We Can’t Tell You What Forever‘s About. Read This Piece and You Might Figure It Out Anyway.
Amazon’s "Forever" Redefines "Happily Ever After"
Photo: Colleen Hayes/Amazon Prime Video
Romantic comedy obsessive Mindy Kaling famously used her TV series The Mindy Project to explore the notion of what happens after a couple finds its “happily ever after”—the mundane routine of chores, bills, and kids that settles into place after the passionate embraces and bodice-ripping sex die down.
Forever, the new Amazon Prime dramedy from Master of None’s Alan Yang and 30 Rock’s Matt Hubbard, sees Kaling’s concept of commitment and doubles down on it. And while I’m not at liberty to say exactly how the series does this—Amazon’s stringent demand that major spoilers not be revealed until a week after the premiere is both frustrating to critics and journalists attempting to cover the show and a potential disservice to its cast and crew—I do trust that you, Paste’s readers, are the intelligent sort who can look at the name of the show, re-read my introductory paragraphs, and figure the twist out for yourselves.
The elevator pitch is simple: Saturday Night Live alums Fred Armisen and Maya Rudolph star as Oscar and June, who, after a cleverly sped-up montage of their meet-cute, courtship and wedded bliss, find themselves in a bit of a rut. June, the more astute of the two, suggests they liven things up by forgoing the usual trip to their lake house for a ski vacation. That’s when things get interesting.
“I think it’s about the idea of forever and ever,” Armisen tells Paste. “Not just because of the title, but because of, when there are vows, there has to be time to direct to them. The idea of, how long does that go on for? How long do you want it to go on for? Is there value in the day-to-day? Is there value when things get mundane? These are all questions that we don’t have an answer for, but it’s worth exploring.”
The actors both have executive producer titles on the series, and say that they knew pretty early on in the development how the story would play out. Rudolph says she “wasn’t necessarily looking for [a project like this], but it does feel my speed at the moment.” She likes that Forever gives her a chance to be “honest and also look at the reality of things being sometimes sad—and funny in their sadness. I like that. I like that mix.”
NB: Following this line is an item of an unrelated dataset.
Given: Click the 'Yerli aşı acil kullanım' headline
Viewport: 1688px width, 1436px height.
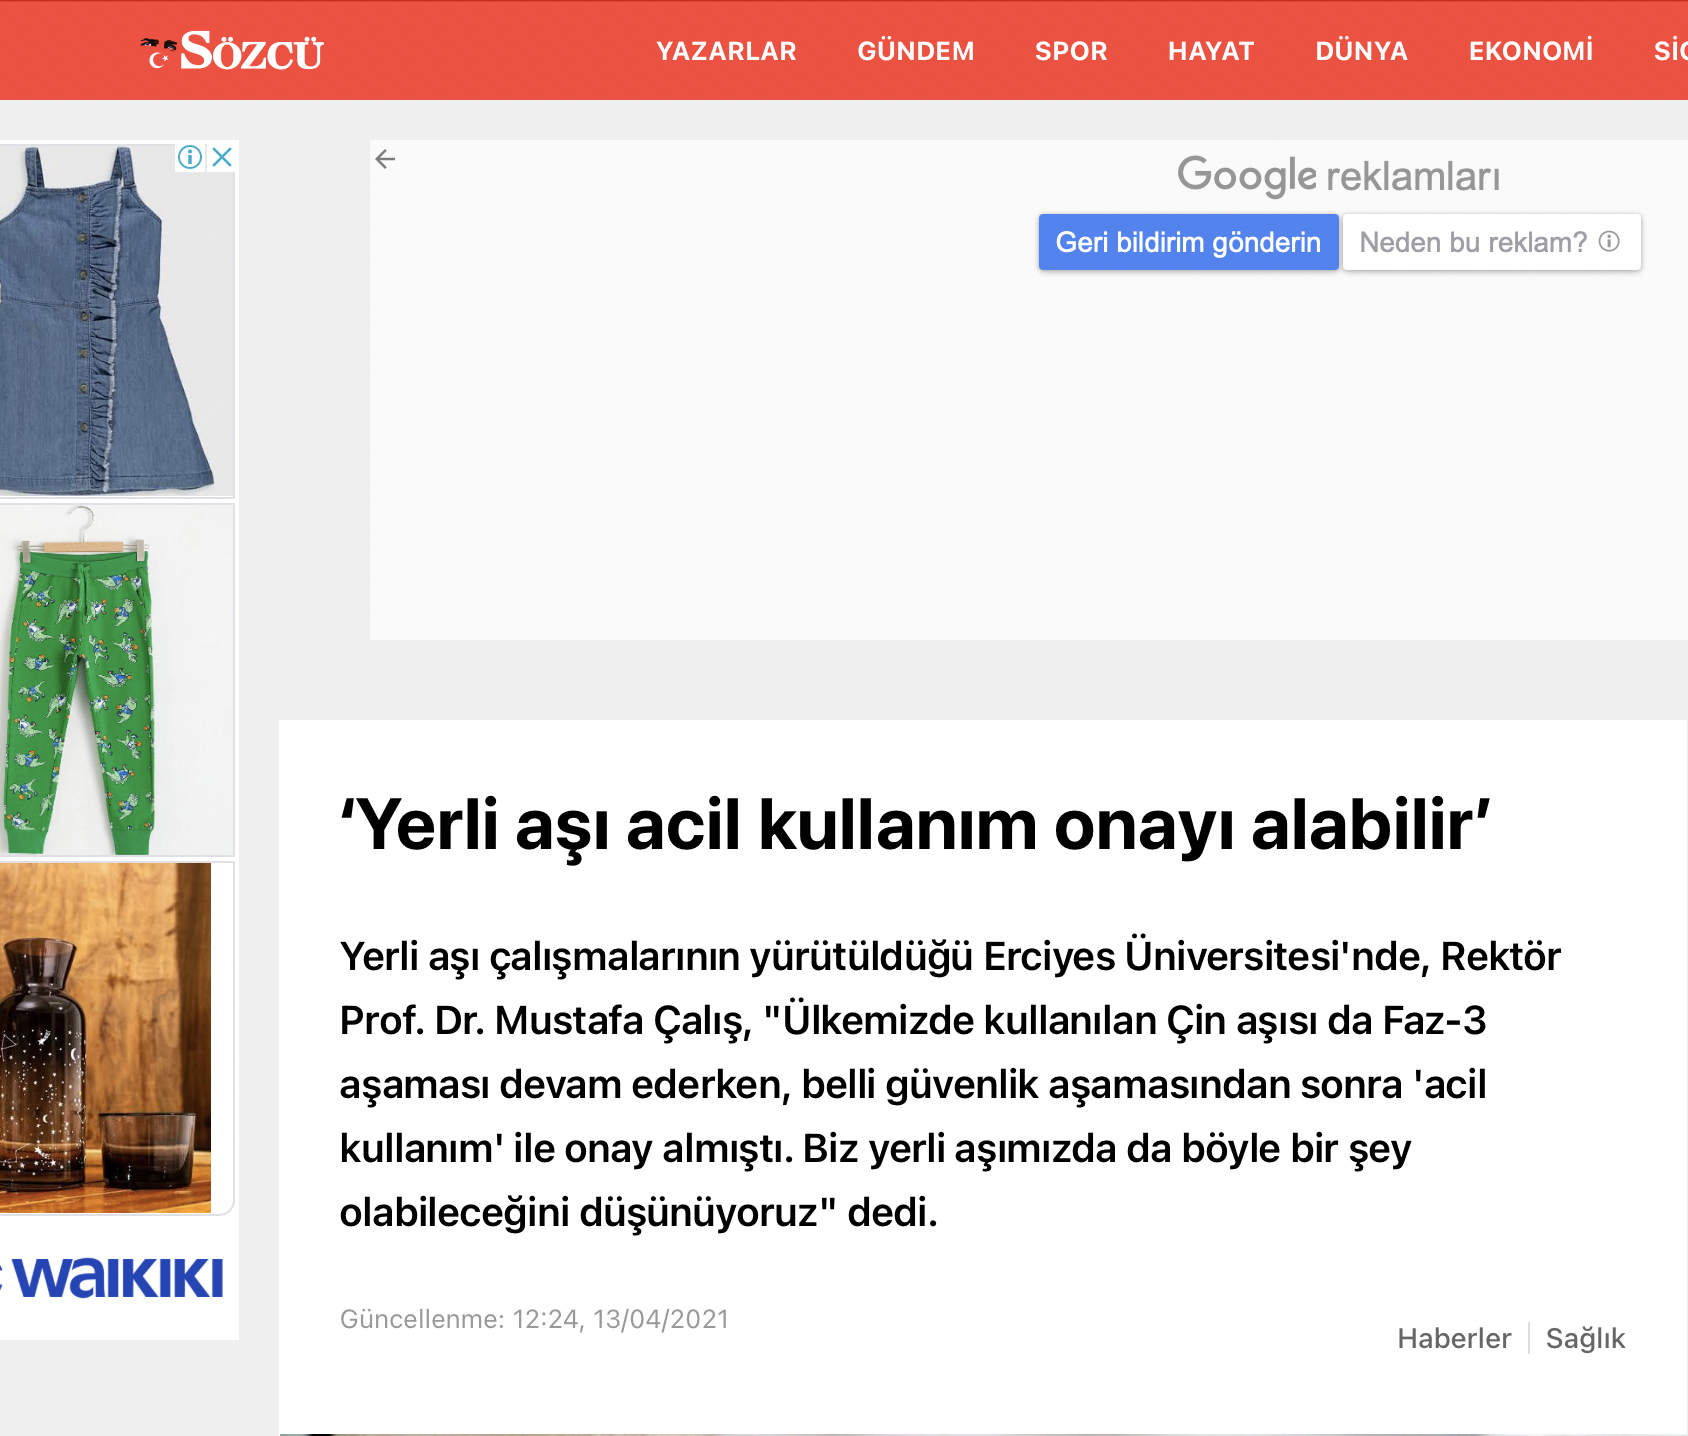Looking at the screenshot, I should coord(915,826).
Rudolph also knows that Forever might be seen as a companion to Phantom Thread, the film focused on relationship power dynamics that her partner, writer/director Paul Thomas Anderson, released last year. But while Anderson’s drama may give cinephiles everywhere permanent side-eye any time their significant others make them an omelet, Forever finds humor in the grating. In one scene, which Hubbard admits is “literally verbatim a fight” he’s had with his own wife, Oscar nags June about the proper way to load utensils in the dishwasher. (For the uncivilized: Real Simple magazine says forks go tines up). It’s petty and kneading, even if his efforts are genuine. Everyone who sees the scene, be it the crewmembers who were on set during filming or the journalists who watched the screeners, is seemingly incapable of not taking a side. Rudolph says these visceral, ardent responses “encapsulate how many of us in a long-term relationship can relate to these moments.”
But Forever is also a conversation about complacency, even as the couple (and their relationship) take an unexpected (and somewhat unexplained) turn. Armisen points out that Oscar thinks these changes are awesome, but others may want to “think what version of it is a prize and what version is a punishment.”